Wednesday, August 6, 2008

Battle Royale

Not sure what a blog should be like because I have never read one but here goes--Having settled quite nicely into my dorm room and, for the first time, falling asleep when it was dark, I awoke at 3am to the sound of scratching.  At first, I thought it was a rat in the wall but then I remembered that all of the walls were concrete.  I had heard a similar but softer noise earlier in the night but thought nothing of it.  This time it was much louder .  Then I remembered I had a bag of pretzels in the room.  I flipped on the light and peered into the corner from which the noise was emanating.  I couldn't see anything at first so I moved in for a closer inspection but not before grabbing a shoe for protection.  There, on the floor, was a massive cockroach, (4 inches long) trying his hardest to break into my bag of pretzels and from the looks of it, having little luck.  I slammed the shoe down on the bag, destroying my snacks but the cockroach was already hiding behind my backpack under my bed before my arm had started its downward motion.  I lifted all of my other luggage onto the desk and bed, creating a clear floor for the makeshift arena floor.  It was me or the cockroach.  I snatched the backpack and flung it on the bed and for a couple of minutes, all hell was loosed upon the room, totally by me.  I was jumping around, yelping, and pounding my shoe on the floor.  The thought of it running up my leg was more than I could bear and so my offense was not very effective.  Finally I finished the job but not before I had awakened my roommates and probably half of the building.  Mordechai (the name of the cockroach which my friend decided upon, post-mortem) has found his temporary resting place in my garbage can.  I didn't sleep for the rest of the night.

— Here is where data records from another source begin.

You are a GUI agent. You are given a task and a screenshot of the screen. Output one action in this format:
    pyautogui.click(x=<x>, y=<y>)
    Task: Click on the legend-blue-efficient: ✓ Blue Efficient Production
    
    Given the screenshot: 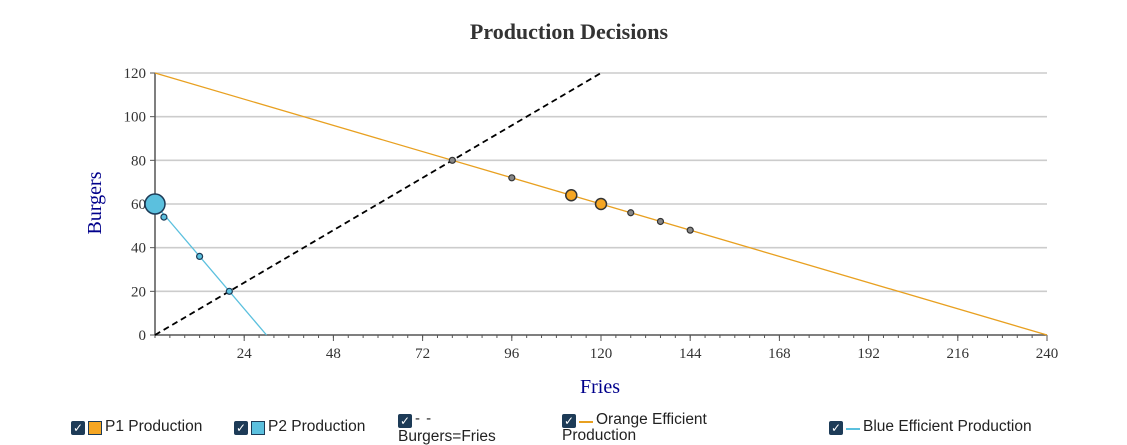 What is the action you would take?
    pyautogui.click(x=930, y=427)
    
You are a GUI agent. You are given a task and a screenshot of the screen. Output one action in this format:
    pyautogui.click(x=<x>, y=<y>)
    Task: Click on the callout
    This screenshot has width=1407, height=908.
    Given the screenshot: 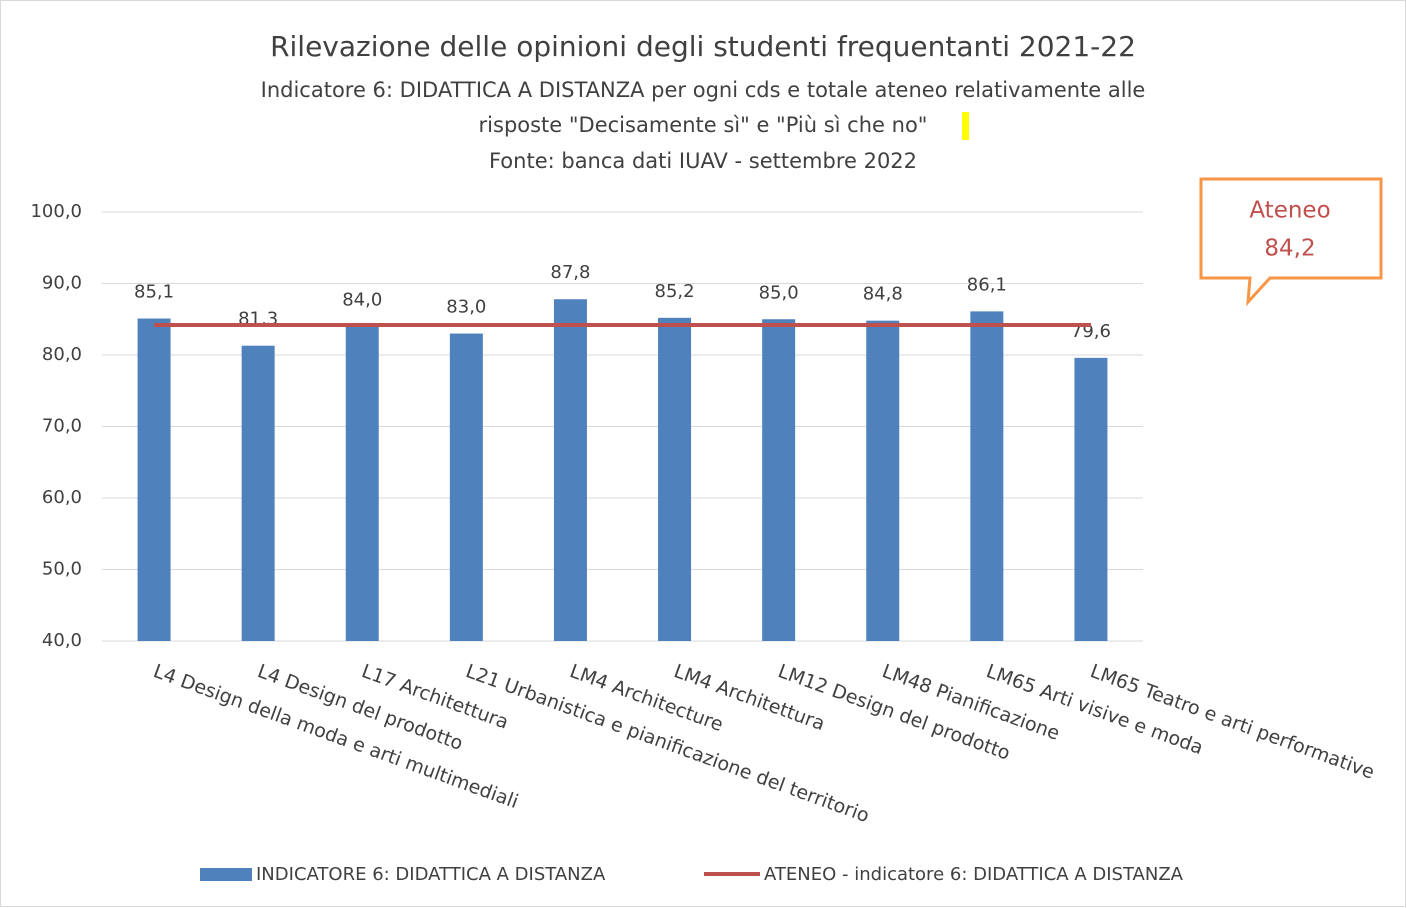 What is the action you would take?
    pyautogui.click(x=1291, y=242)
    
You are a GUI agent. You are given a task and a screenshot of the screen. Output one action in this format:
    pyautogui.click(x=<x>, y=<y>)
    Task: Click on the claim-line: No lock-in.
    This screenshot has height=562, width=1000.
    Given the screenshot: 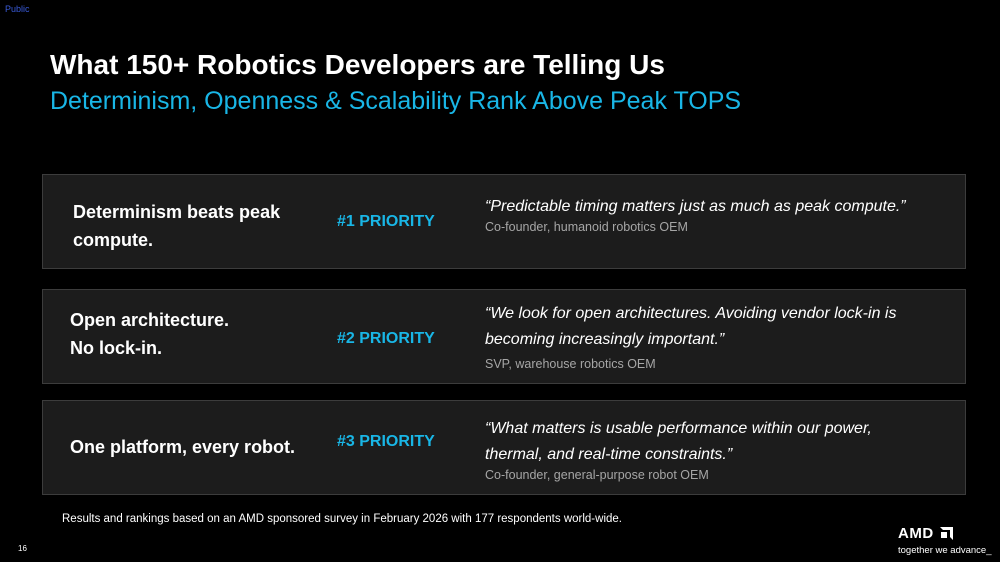 What is the action you would take?
    pyautogui.click(x=116, y=348)
    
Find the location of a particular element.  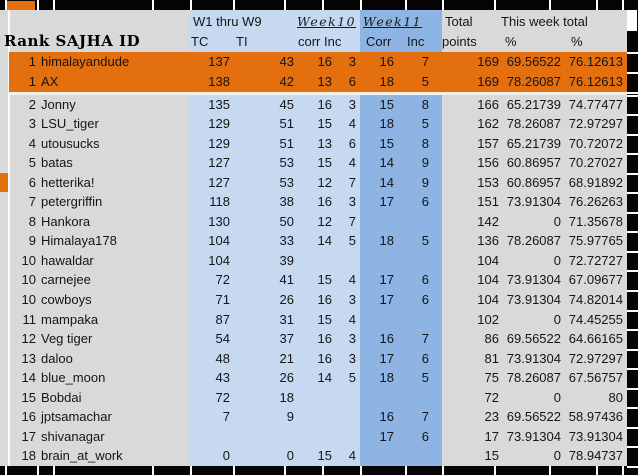

cell-tp: 67.56757 is located at coordinates (596, 378).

Lesson one: no food in the bedroom.

I have just finished my second day of Hebrew classes and I have the alphabet down.  All twenty two letters and their corresponding sounds.  A small victory, but an important one.  Now, it's just the small task of learning all of the words.  The interesting thing about Hebrew is that it is more than 3500 years old so it has gone through several phases which means that some sounds don't exist anymore but the letters remain.  Therefore, there are several letters which have the exact same sounds and so the only way to know which letter to use in each case is to memorize them.  There is some help in that some letters are reserved for biblical words, others for Rabbinic hebrew (mostly the language of the Talmud) and now there is modern Hebrew, which was reinvented when Jews began immigrating to what is today Israel.  Thus, words like television, pizza, telephone, university and many others sound virtually the same as they do in english.

Finally, Israel is, frankly, a quite amazing place.  Those of us from the United States consider our country to be a sort of melting pot of cultures.  Not as noticeable in Iowa but Postville, the Amanas and the influx of spanish speaking immigrants is a testament to this.  However, if America is a melting pot, then Israel is an industrial blender.  This seems like common sense considering Israel is a young country and the 'in-gathering of exiles' was and is a process of assimilating Jews from all over the world.  But there's just something about running into people whose personal history is tied to places like Muldova, Spain, America, Macedonia, Greece, Finland, Czech Republic, Turkey, Canada, Austria, Germany, England, South Africa, Ethiopia, Russia, Poland, and Sweden.   Yesterday, for example, I met a fruit vender who fluently spoke nine languages.  This is not uncommon.  From what I can tell, there is a different mentality here.  It stems both from a sense of their place in the world and their connection to it; an interconnectedness not with just other people through blood and religion but to other lands and histories.  This is also the cause of much division within this country.

Shalom

1 comment:

ANG* said...

i'm glad you showed that roach who's boss. but watch out for when his family decides to retaliate.